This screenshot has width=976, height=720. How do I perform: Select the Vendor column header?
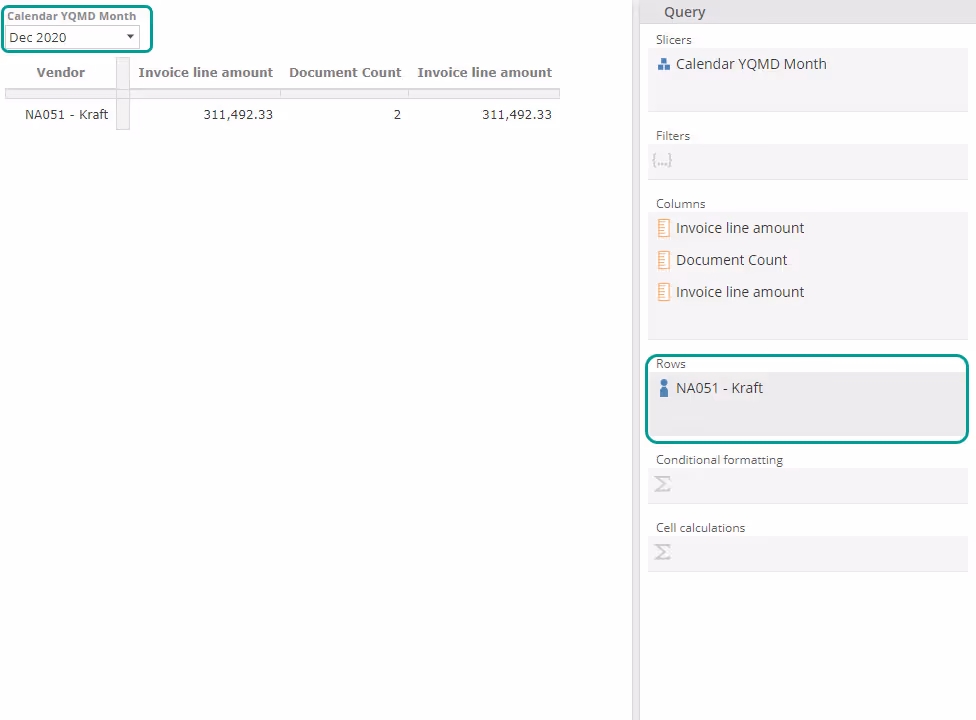61,73
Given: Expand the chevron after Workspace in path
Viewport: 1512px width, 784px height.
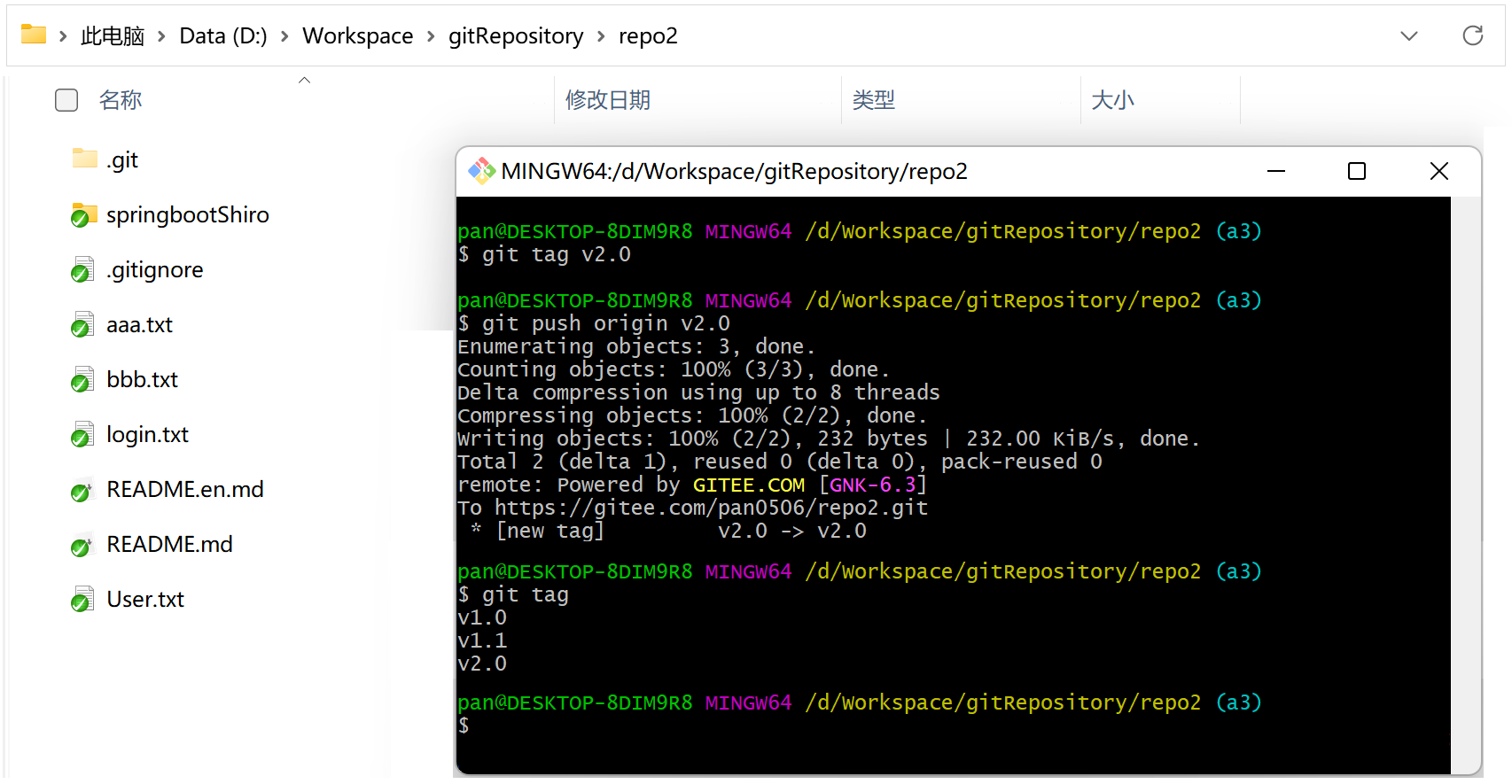Looking at the screenshot, I should click(x=431, y=36).
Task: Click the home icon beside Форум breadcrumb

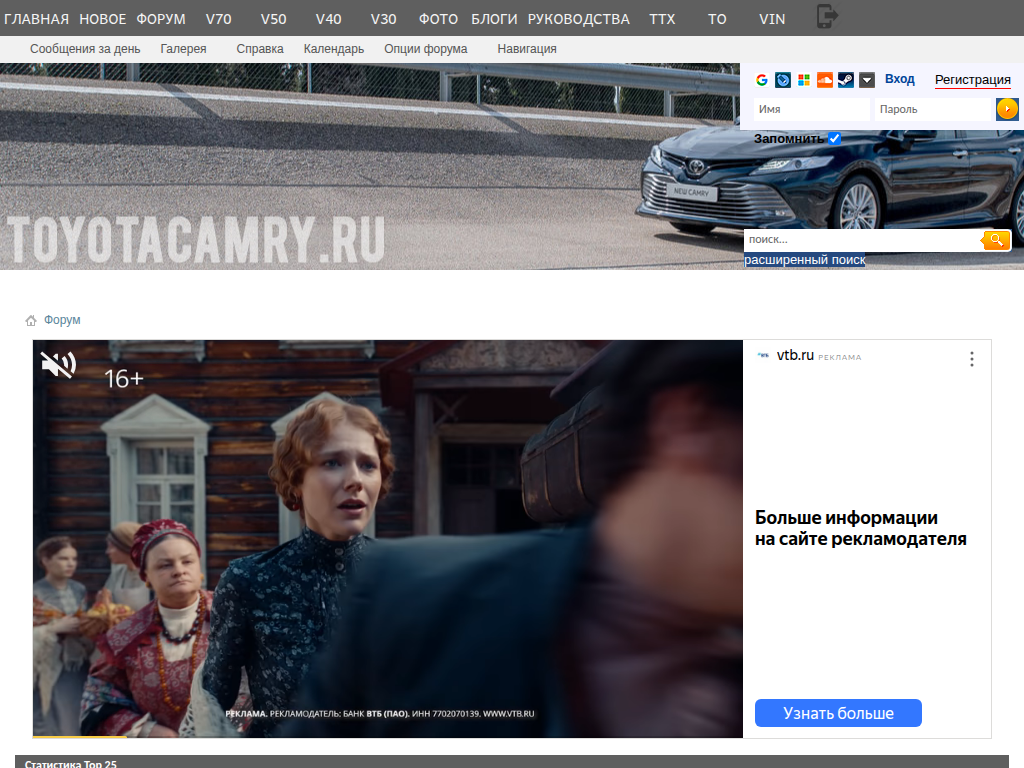Action: tap(31, 320)
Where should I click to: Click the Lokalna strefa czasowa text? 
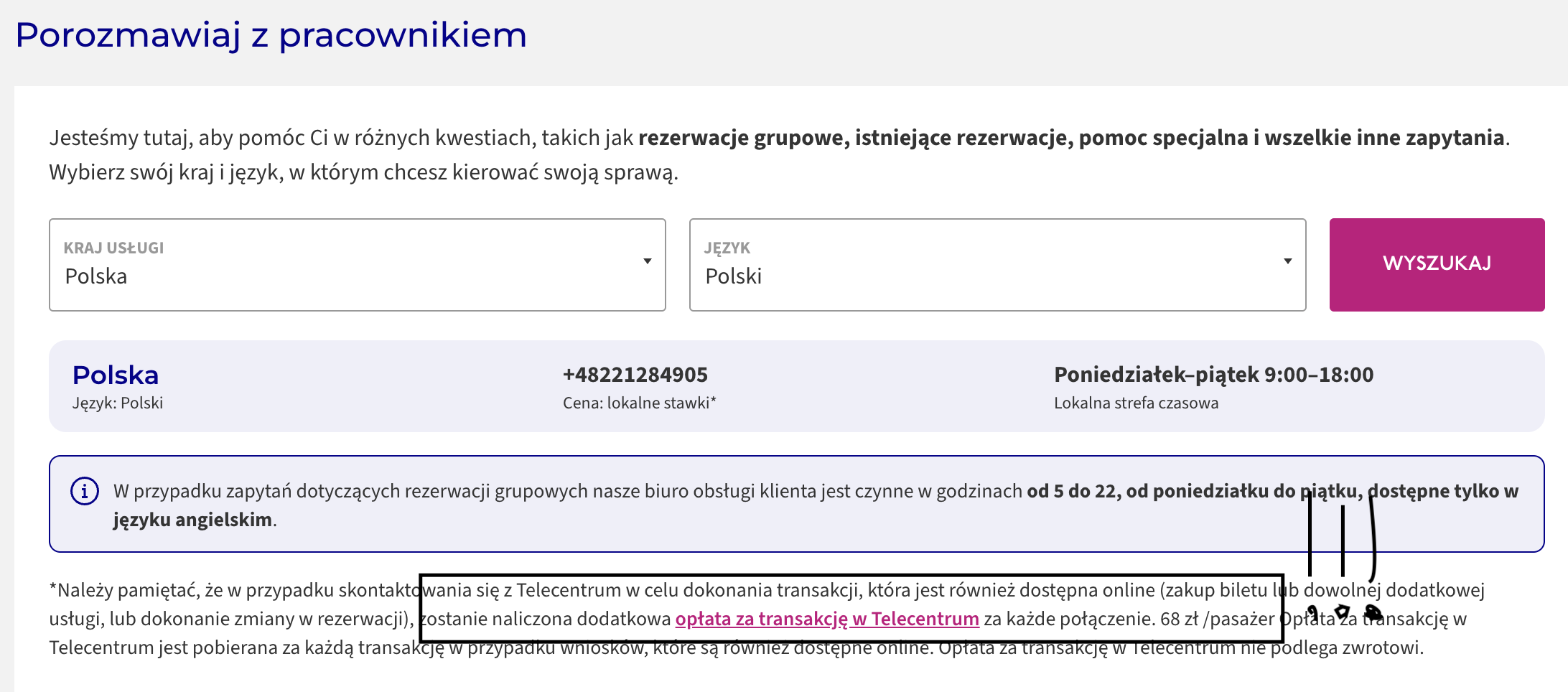coord(1137,403)
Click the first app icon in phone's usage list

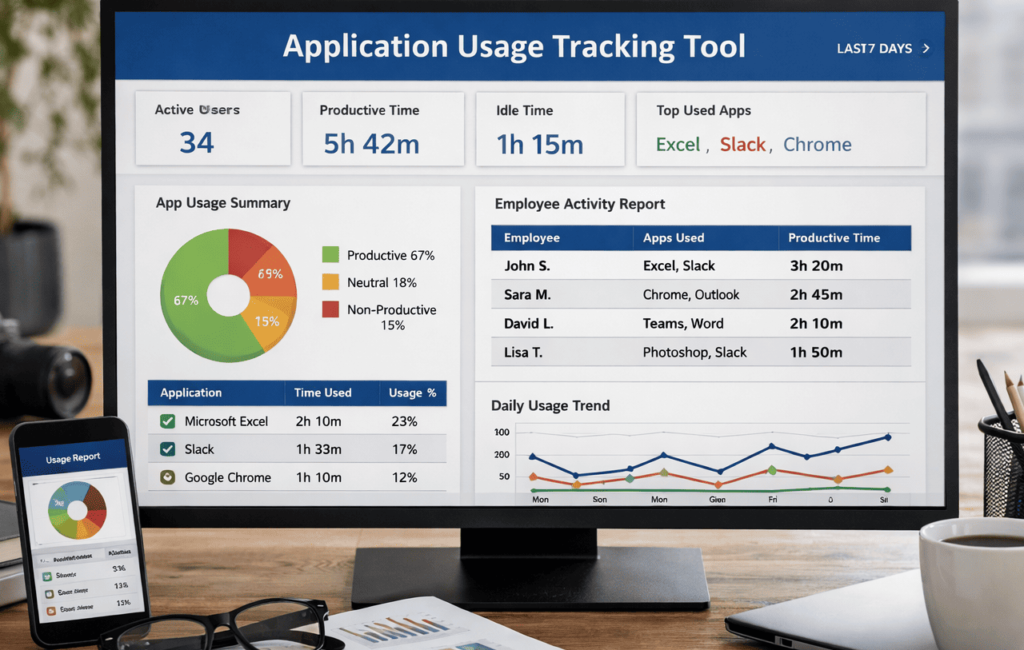coord(47,577)
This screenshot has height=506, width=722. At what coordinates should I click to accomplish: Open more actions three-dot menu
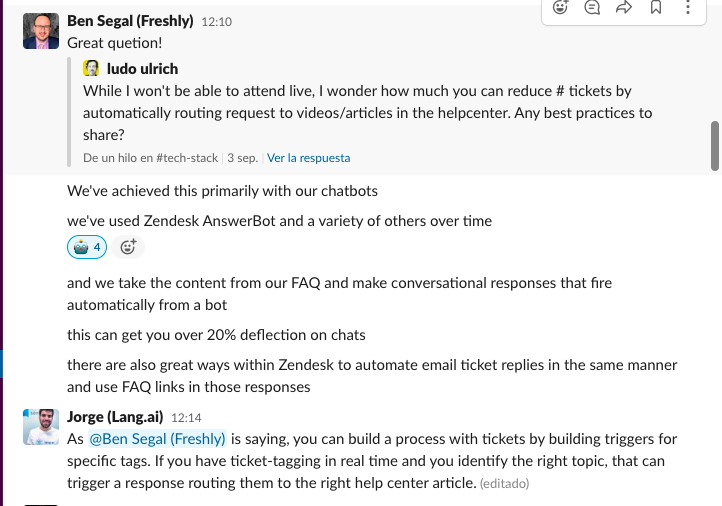coord(688,7)
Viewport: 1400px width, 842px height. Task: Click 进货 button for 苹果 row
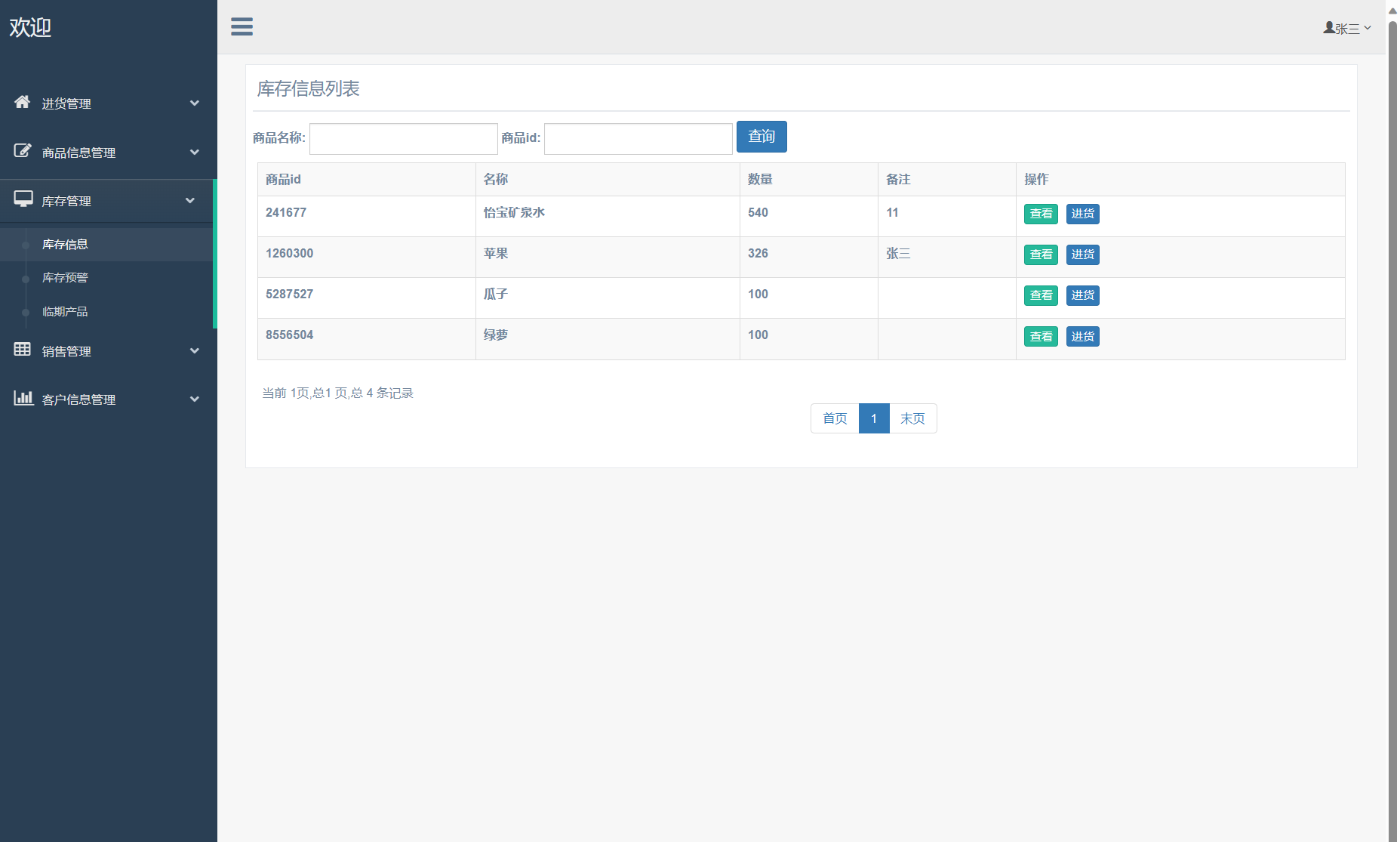pos(1082,254)
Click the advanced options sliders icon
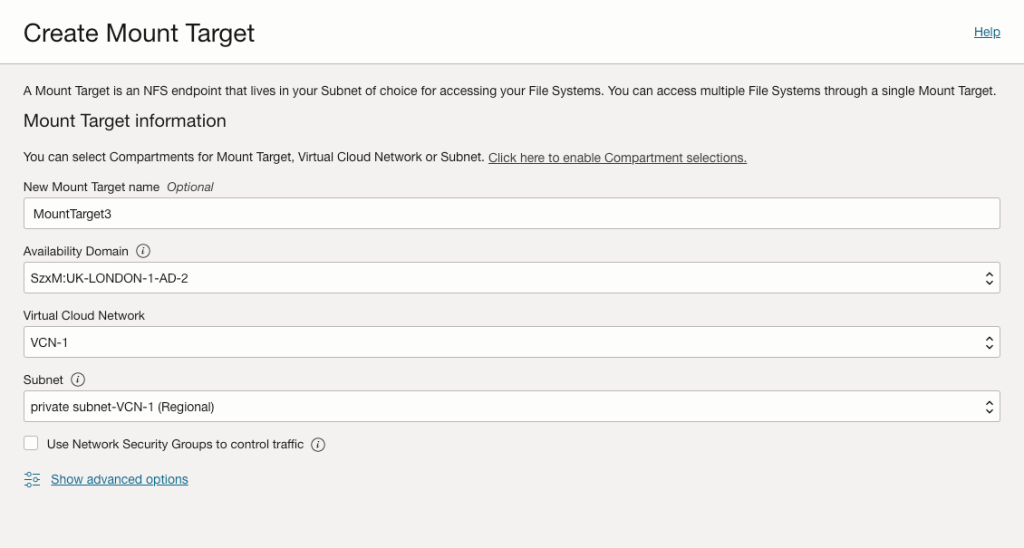 (x=32, y=480)
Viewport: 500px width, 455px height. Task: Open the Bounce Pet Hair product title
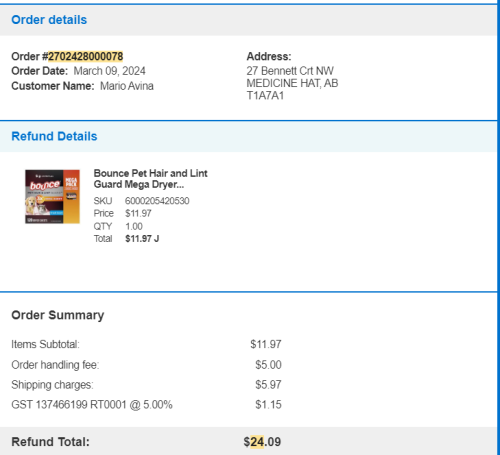pyautogui.click(x=150, y=179)
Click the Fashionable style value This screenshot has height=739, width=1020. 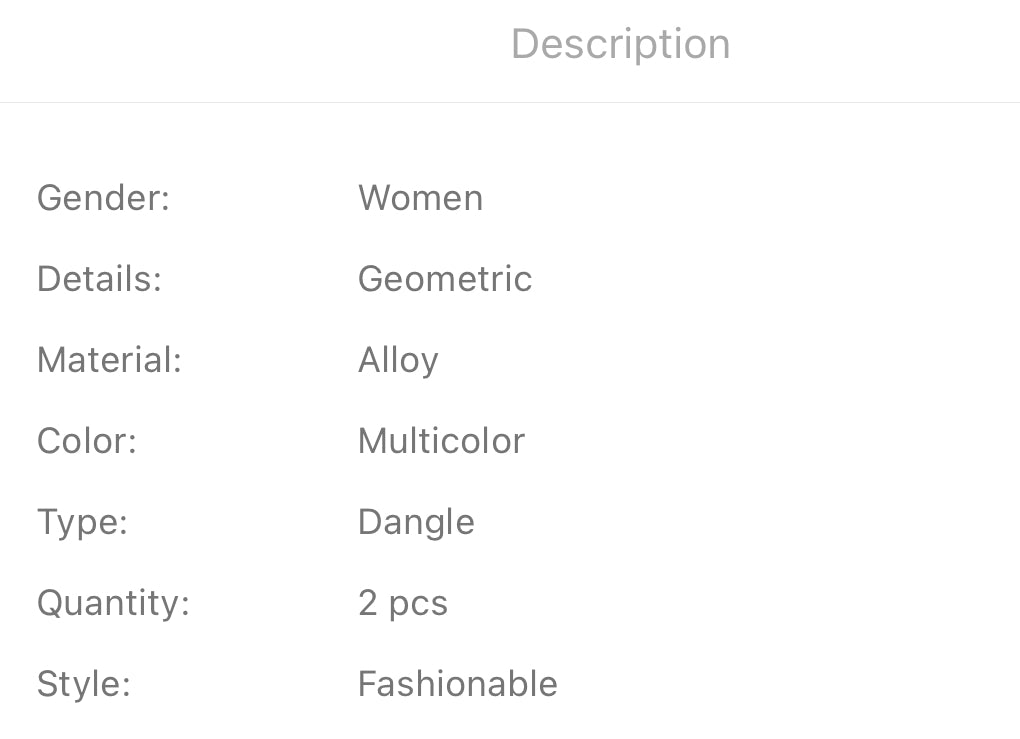point(457,684)
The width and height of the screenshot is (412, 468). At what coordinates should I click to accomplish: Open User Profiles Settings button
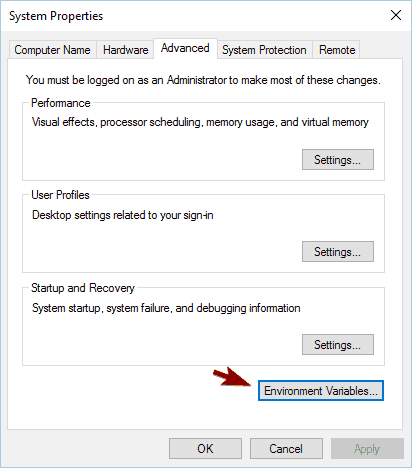(x=338, y=252)
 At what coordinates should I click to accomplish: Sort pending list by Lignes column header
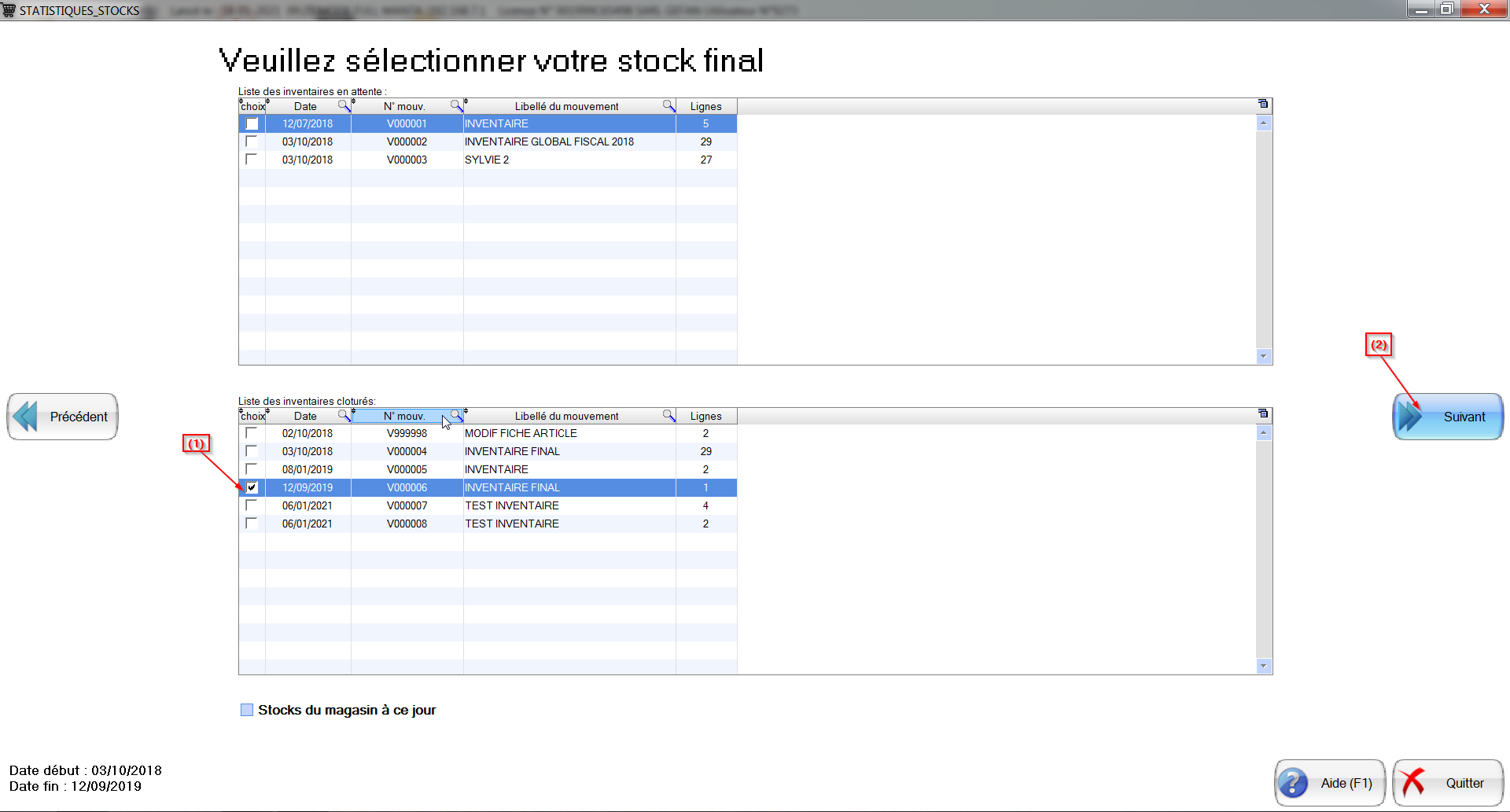[705, 106]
-*-
## PROBLEM REQUIREMENTS
Please write out the lines from the one that holds "The width and" through the end of the material, both ends included, exactly and with no pictures.

## TASK ANSWER
The width and height of the screenshot is (412, 468). At what coordinates should I click to accomplish: Open User Profiles Settings button
(x=338, y=252)
 At what coordinates should I click to accomplish: Sort pending list by Lignes column header
[705, 106]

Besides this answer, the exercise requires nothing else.